Oh, it gets better.
technically, she isn't his 'ex' because she is dead. He was a widower when we got together. His oldest actually isn't his at all. Never formally adopted, and the bio father was about as worthless as my son's bio father. Lived in the same town and never ever met his son.
So, my husband has already raised one child he had no bio connection to, and he has done wonders with the second one-my son.
And here I am as the SM or AM to our daughter, and I feel so inadequate because I have so much trouble loving her some days. He is by far the better parent.
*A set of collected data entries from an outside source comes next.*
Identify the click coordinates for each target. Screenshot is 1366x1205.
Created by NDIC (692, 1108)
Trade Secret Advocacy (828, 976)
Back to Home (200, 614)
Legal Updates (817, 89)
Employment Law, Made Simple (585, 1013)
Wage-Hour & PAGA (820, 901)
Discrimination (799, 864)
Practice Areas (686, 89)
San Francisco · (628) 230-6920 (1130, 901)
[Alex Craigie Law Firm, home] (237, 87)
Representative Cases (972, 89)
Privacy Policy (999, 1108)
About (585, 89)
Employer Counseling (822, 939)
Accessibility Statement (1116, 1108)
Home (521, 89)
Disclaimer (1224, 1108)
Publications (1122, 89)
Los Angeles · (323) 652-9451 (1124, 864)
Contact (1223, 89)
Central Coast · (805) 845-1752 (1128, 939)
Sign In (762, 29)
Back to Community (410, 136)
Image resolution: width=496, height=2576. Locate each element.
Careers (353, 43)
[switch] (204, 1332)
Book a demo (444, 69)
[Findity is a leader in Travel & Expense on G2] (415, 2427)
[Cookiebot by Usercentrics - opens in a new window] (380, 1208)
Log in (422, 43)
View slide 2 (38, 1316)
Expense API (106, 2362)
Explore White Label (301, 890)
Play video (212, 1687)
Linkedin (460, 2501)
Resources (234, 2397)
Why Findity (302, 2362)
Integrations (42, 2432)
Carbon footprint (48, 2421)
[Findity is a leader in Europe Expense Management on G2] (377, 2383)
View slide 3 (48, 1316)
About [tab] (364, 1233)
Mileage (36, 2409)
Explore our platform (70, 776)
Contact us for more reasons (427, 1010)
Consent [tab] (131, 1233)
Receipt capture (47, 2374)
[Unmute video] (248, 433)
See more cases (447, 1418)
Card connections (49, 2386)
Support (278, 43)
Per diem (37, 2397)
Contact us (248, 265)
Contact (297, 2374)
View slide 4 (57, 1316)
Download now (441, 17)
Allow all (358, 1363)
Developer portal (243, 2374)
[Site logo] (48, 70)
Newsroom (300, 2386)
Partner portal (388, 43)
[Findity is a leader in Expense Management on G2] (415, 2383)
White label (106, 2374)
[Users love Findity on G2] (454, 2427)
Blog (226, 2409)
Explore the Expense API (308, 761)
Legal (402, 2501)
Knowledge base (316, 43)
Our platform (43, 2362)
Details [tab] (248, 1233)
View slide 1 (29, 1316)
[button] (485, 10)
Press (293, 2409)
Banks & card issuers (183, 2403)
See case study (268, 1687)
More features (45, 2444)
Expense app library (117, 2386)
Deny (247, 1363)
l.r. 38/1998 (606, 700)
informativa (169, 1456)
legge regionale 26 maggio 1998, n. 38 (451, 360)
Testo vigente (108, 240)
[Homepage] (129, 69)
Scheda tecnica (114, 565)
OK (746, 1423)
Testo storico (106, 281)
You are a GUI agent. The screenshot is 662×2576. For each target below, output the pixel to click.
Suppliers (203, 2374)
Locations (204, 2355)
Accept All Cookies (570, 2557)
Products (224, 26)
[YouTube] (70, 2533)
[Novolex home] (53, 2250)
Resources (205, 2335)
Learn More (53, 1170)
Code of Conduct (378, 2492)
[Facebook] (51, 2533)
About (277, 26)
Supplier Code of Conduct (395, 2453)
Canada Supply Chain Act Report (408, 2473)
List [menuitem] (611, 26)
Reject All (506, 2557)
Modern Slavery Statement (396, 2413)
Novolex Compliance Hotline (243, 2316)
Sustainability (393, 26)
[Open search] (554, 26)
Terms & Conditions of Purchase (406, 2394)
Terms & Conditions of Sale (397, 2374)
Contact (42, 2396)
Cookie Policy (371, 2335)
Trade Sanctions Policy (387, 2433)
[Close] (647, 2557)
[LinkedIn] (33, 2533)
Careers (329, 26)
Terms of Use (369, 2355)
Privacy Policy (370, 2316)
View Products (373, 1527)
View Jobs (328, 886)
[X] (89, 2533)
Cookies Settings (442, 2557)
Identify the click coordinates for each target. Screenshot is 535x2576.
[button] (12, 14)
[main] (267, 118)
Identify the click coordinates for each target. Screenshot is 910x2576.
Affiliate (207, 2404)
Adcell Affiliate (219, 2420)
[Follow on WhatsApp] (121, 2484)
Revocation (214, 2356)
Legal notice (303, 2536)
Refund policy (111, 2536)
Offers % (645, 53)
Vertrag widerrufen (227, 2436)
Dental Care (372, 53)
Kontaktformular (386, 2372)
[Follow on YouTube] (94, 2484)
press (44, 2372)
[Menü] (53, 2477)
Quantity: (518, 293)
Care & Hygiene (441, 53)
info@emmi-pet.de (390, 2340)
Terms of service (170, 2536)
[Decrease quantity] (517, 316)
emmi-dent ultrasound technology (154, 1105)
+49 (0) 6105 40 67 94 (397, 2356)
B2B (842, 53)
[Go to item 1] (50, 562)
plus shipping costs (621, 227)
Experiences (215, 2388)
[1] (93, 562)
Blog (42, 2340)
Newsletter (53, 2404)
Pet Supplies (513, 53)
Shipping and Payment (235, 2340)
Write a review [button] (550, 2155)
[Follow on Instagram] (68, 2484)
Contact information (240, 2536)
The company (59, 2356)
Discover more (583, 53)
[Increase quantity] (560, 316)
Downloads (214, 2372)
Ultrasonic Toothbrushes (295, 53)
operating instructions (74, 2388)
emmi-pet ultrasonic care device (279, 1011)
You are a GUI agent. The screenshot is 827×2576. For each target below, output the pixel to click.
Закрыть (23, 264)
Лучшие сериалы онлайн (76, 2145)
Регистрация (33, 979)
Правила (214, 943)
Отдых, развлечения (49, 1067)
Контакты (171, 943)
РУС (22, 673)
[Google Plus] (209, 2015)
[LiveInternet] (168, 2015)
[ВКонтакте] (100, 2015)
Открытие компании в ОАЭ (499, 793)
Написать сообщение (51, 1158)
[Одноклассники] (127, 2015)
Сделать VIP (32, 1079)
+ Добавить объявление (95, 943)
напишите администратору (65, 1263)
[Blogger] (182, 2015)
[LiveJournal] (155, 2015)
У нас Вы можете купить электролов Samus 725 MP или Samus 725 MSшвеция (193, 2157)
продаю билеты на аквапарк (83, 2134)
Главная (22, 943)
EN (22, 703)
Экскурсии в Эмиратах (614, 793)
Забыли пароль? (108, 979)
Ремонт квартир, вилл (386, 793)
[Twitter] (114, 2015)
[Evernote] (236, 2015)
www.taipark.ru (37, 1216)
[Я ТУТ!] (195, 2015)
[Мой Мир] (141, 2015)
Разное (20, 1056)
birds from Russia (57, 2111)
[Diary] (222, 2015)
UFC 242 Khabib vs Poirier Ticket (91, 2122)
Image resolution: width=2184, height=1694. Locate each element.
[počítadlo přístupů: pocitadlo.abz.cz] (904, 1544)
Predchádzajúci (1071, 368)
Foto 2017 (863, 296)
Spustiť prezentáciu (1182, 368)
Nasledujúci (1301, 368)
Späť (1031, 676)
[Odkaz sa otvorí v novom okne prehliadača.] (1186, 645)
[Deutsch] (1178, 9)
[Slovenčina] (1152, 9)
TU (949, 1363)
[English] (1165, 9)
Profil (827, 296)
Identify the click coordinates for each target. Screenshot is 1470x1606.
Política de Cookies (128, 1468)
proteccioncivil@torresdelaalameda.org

Add to that that we're trying to create a healthy idea of what family is, and you've got an entire side of her family we don't associate with, and my family we avoid as much as possible due to their unhealthy influence on the kids. It's hard to try to stress a healthy family relationship when you actively avoid most of your family for your own mental health!
This brings back so many memories of my own childhood. My mom hated my aunt, who I reminded her of, apparently. Now here I am as a mom, and I see traits in my daughter that remind me of her wacko mom, aunts and grandma.
How do I get rid of this?
I know the damage this can cause, but hubby and I both agree about these people, and how do you keep them away without actually telling the kids they're toxic? For starters we moved to an island.
When the kids ask us if we're going to visit rural kansas or california, we tell them planes and roads go 2 ways. We're trying to let them figure it out for themselves, but it's so hard to not just say 'grandma's nuts and has funny ideas about relationships,' or 'your aunt stole your inheritance.'
the temptation to just spill it all to both kids is so great, but I know I can't do that. I have to find a way to get past my feelings about all of these people so the kids really can figure it out for themselves when they're older.